The Internet and the TV show have long had a symbiotic relationship. Just ask 'South Park's' creators.

ON last week's episode of "South Park," residents of our favorite made-up mountain hamlet woke up to a new kind of horror: a townwide Internet outage. No e-mail, no WebMD.com to check rogue symptoms and, most harrowing of all, no Internet porn. Panic-stricken and Net-starved, Stan Marsh and his family lash their belongings to the roof of their SUV and head west -- "out Californee way" -- in hopes of finding enough bandwidth to survive.

As the best episodes of "South Park" do, "Over Logging" manages to be equal parts insightful, hysterical and disturbing. If the Internet did go down, it actually would be a federal disaster -- probably causing not only a depression and security crisis but also serious disruption to the psyche of a nation that can barely imagine unwired life -- even though we can remember it. Which leads to the other side of the scenario: How absurd it is that the way we live has been fundamentally altered in, like, the life span of "South Park."

When I asked co-creator Matt Stone about having a show that bridged the gap from the pre-Internet era to now, he knew what to say.

"We kind of did that on purpose."

Which is a good joke, but the thing is, there's some truth to it. From the beginning, Stone and co-creator Trey Parker have been medium-agnostic -- always saying they didn't give a fuss if the show played on a TV, a computer or a plastic Happy Meal wristwatch as long as fans were watching it. Back in 1997, that may have sounded anathema to Comedy Central and parent Viacom Inc., but now it looks like master augury, as the line between TV and the Internet becomes ever less distinct.

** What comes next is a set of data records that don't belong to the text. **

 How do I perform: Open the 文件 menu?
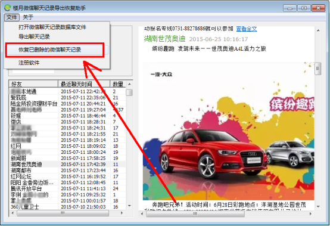pyautogui.click(x=11, y=17)
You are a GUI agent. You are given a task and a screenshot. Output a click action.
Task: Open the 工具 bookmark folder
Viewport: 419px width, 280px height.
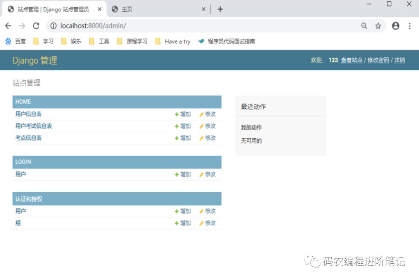[x=99, y=41]
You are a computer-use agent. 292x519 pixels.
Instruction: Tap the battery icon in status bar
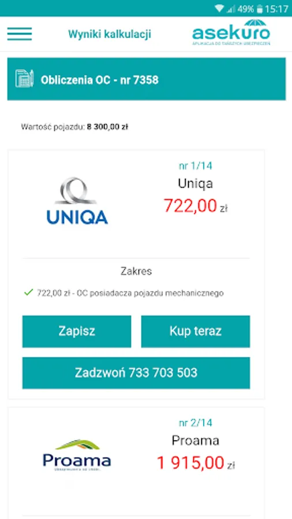[x=260, y=9]
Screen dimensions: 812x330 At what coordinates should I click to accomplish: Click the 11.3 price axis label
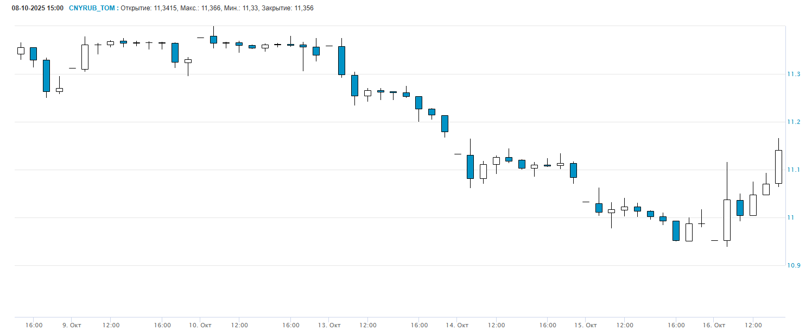(794, 74)
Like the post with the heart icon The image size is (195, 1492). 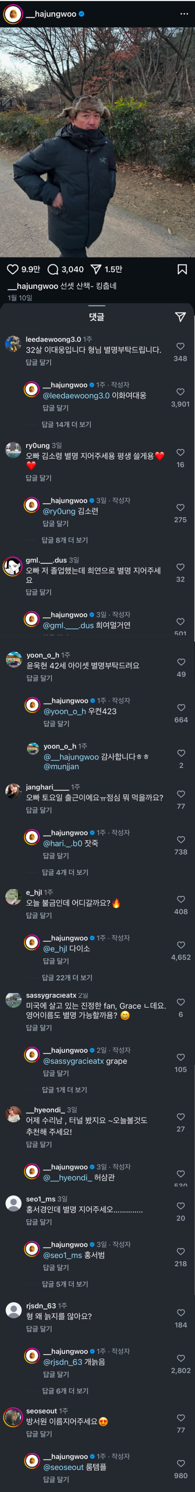(x=12, y=269)
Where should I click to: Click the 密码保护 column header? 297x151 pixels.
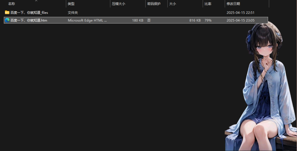(154, 4)
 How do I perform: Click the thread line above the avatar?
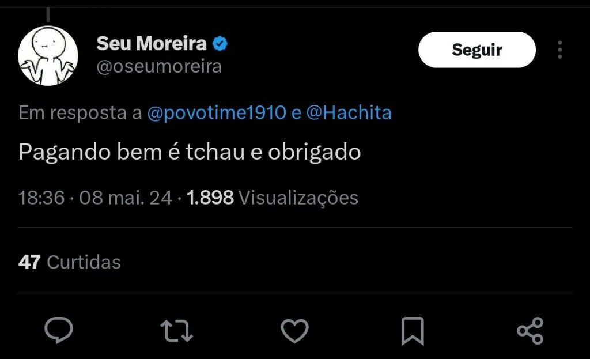click(x=48, y=14)
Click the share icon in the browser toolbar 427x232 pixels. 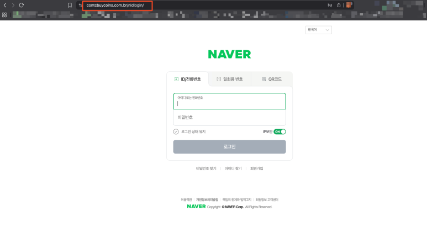338,5
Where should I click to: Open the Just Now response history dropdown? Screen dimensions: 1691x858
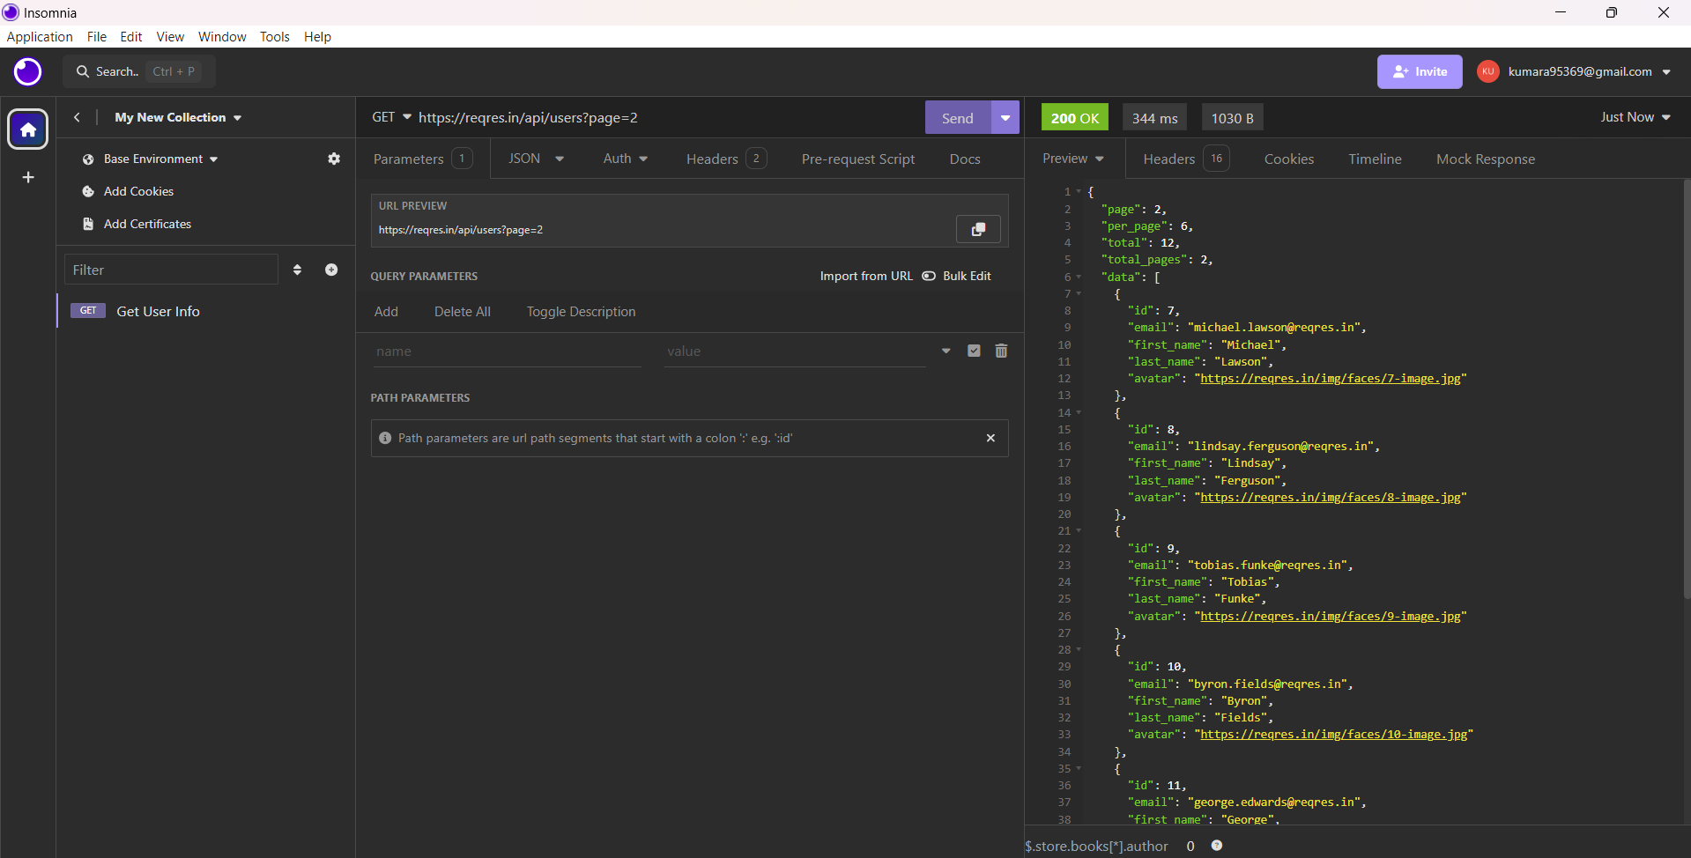tap(1635, 117)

"South Park" has the Internet in its very DNA. Grainy videotapes of the show's 1995 prototype, "The Spirit of Christmas," which featured a vicious (and, back then, blasphemous) duel between Santa and Jesus, circulated with legendary speed around Hollywood, eventually winning Stone and Parker a deal with Comedy Central in 1997. "The Spirit" even made its way online -- though no journalists at the time even mentioned it. This was back when downloading a five-minute movie clip could take hours, even with a good connection. "I don't know if it was the first, but it was one of the first viral videos for sure," Stone said. "Yeah, the Internet's been really good to us."